Is there an undervalued asset class in the house?

What's the point? You aren't going to be convinced and will just waste lots of my time arguing, so I cannot be bothered.

But do me a favor and butt out. We get it: you think buying individual securities is a lousy idea. Now kindly leave us unwashed stock-pickers the hell alone.

:D:D:D
 
Well I sure as hell wont be escalating this to THREE winkies!

But on a serious note, I'm quite convince-able. I just havent ever seen anyone show me that their adjusted annualized returns over a decade+ period actually beat any risk equivalent market indexes.

I guess my interests, all kidding aside, are that a lot of 'stock pickers' dont ever actually do the exercise of seeing if their efforts really are worth it. Seems to me that we remember the winners and forget the losers - picks and yearly returns.

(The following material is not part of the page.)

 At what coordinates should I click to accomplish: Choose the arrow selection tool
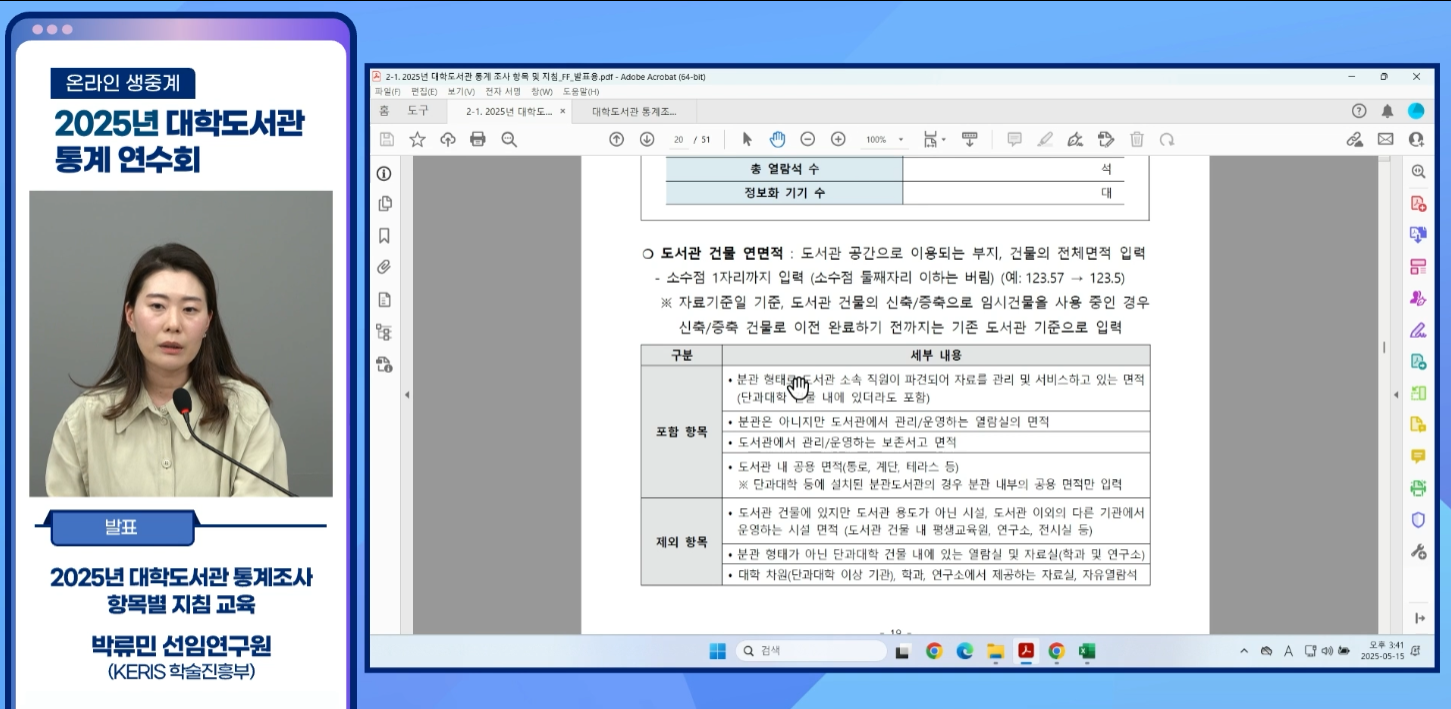(x=746, y=139)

It'd be a bit disappointing if novice investors, allured by the prospects of making a few good picks and beating the market...dont realize or arent cautioned that this rarely, if ever, actually happens.

That having been said, I've made my point. Which was invited, and not spontaneously produced...

:)
 
I heard INTEL is a screaming buy.............:D:D

You know, I cut a paragraph out of the above post that addressed this. I've seen plenty of people get rich on one or two stocks. Luck and the guts to put enough assets into one of these home run hits is rare.

In many of the cases, its someone sitting there with unexercised stock options that sees the price shoot up, sells off, and fans the stacks of cash. Not a whole shitload of risk involved there.

But now that you mention it, I did recommend INTC a little while back and I think a bunch of people around here have made a good chunk of change off of that recommendation...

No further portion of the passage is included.